Explore Engaging Themes for 2019-2020
Tools and building blocks
you can use.
September 2019 Covenant
Our congregations are not defined by creed. They are organized around a covenant. Ideally, this has two aspects: the internal covenant that are the promises that we make with each other within the congregation, and the external covenant that represents the promises that a congregation makes with the world. Because we are human, we break these promises, but we also recommit to them.
October 2019 Democracy
Our fifth principle commits us to the use of the democratic process in our congregations and society. This is one of the ideals of America, and yet it is under attack. Democracy is messy, but essential. The last 3 years have taught us that democracy is fragile. It requires the right to vote, free speech and assembly, a free press, and, among other things, bipartisanship.
November 2019 Mission & Vision
Mission asks, “Why do we exist?” “What is our purpose?” “Whom do we serve?” Vision asks, “What is the picture of the future that we want to create?” “What do we want to become?” Mission is a congregation’s North Star. Vision describes the distant horizon envisioned. Both are essential. Some say that the mission of our congregations is to transform people who will transform the world.
December 2019 Compassion
Compassion is a significant part of our second principal. Compassion comes from two Latin roots: com meaning “together” and pati meaning “to suffer.” It is part of a continuum that begins with sympathy—feeling pity for—and moves to empathy—feeling with. We are born with a disposition toward compassion, but it is a disposition that must be cultivated and deepened.

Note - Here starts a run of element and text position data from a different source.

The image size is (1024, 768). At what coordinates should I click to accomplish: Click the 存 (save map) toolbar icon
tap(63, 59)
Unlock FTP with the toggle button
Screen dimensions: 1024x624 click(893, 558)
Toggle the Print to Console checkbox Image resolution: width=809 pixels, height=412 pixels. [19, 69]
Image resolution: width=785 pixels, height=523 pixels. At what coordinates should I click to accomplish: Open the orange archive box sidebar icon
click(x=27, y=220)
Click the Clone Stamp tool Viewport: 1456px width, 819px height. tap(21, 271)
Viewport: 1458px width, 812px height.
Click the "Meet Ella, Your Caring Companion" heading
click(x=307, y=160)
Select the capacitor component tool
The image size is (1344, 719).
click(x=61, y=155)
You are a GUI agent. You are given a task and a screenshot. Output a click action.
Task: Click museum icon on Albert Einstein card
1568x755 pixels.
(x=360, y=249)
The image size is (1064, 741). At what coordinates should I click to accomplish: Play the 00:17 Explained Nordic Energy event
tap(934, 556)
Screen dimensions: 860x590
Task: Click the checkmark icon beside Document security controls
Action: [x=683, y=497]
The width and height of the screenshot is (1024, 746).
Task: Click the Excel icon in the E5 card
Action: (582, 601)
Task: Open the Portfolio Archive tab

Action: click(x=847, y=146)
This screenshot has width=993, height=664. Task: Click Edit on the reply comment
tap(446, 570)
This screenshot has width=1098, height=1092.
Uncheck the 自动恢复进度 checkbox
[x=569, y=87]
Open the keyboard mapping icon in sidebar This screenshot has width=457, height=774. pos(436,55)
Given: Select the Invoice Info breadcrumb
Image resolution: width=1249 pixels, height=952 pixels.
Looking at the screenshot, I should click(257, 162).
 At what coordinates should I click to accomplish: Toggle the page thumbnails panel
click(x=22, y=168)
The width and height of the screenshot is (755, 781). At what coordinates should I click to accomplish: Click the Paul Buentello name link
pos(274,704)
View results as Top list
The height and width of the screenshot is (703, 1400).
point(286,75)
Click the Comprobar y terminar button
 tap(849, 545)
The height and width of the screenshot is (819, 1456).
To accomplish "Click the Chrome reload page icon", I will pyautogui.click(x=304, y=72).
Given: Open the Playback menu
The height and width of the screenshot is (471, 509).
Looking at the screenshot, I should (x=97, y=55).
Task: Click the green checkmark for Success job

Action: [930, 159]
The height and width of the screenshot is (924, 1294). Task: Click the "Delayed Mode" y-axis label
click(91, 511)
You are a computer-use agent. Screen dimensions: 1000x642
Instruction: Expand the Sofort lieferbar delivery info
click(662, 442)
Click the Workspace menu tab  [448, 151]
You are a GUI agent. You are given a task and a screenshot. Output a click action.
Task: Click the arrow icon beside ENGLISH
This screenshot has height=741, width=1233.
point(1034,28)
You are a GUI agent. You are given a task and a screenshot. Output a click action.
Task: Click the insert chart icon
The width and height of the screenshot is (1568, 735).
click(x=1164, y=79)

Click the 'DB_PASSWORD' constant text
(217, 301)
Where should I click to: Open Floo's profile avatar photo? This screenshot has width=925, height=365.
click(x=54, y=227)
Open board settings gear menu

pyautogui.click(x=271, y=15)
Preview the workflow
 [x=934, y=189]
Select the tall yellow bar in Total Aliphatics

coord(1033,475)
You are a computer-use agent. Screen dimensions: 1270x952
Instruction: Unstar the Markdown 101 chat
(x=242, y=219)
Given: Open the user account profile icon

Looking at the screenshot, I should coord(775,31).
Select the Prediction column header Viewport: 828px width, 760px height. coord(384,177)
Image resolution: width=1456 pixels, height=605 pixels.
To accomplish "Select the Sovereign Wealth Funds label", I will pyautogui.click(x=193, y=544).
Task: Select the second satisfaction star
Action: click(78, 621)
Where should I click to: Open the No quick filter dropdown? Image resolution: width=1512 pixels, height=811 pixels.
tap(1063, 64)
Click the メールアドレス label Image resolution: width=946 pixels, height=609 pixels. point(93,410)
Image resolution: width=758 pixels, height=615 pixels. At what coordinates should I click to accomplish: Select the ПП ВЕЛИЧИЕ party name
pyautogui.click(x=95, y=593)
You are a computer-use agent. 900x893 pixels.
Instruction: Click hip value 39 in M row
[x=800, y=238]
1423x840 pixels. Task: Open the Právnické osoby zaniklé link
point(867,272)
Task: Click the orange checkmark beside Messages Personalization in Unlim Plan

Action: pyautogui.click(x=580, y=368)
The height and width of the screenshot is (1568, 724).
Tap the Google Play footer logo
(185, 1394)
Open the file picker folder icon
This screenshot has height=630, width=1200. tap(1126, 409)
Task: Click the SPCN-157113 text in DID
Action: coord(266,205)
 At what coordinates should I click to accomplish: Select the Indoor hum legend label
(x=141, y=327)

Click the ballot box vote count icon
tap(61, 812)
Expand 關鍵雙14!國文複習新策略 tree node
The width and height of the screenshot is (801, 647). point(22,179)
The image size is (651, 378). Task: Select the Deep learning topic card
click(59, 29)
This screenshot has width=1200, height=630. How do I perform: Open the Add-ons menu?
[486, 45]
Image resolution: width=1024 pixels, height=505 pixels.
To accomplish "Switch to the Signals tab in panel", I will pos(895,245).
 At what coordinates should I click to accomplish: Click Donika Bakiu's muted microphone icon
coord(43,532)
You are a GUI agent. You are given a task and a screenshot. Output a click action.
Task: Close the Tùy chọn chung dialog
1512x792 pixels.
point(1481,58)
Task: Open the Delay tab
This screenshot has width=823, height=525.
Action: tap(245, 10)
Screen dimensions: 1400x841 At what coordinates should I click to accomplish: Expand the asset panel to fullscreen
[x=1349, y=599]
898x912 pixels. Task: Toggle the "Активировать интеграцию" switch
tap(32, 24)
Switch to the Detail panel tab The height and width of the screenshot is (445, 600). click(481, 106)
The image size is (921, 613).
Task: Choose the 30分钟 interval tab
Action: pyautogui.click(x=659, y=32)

January 2020 Authority /Leadership
We do not have a creed that serves as the authority for belief and action. Rather, in our liberal tradition, authority draws on experience and is informed by reason. Our authority is further informed by our principles and sources. Authority informs leadership—not power over, but power with. Leadership is both to act and be acted upon, to be formed and moved by, and to suffer with those led.
February 2020 Generosity
The Indo-European root of the word generous, gene, means “to give birth.” Generosity creates beloved community, connecting people through a mutuality of giving and receiving. It is a foundational spiritual practice. Each week, a congregation forms the bowl of community into which members place their gifts, and from which members partake of the love, support, and encouragement of others.
March 2020 Forgiveness
In our tradition, in which love is the doctrine of our church, forgiveness must be informed by this question: What does love require? To forgive is to side of love. While some things cannot be forgiven, much can. Despite the challenge and the pain, forgiveness, both self-forgiveness and forgiveness of others frees us from the prison of our past.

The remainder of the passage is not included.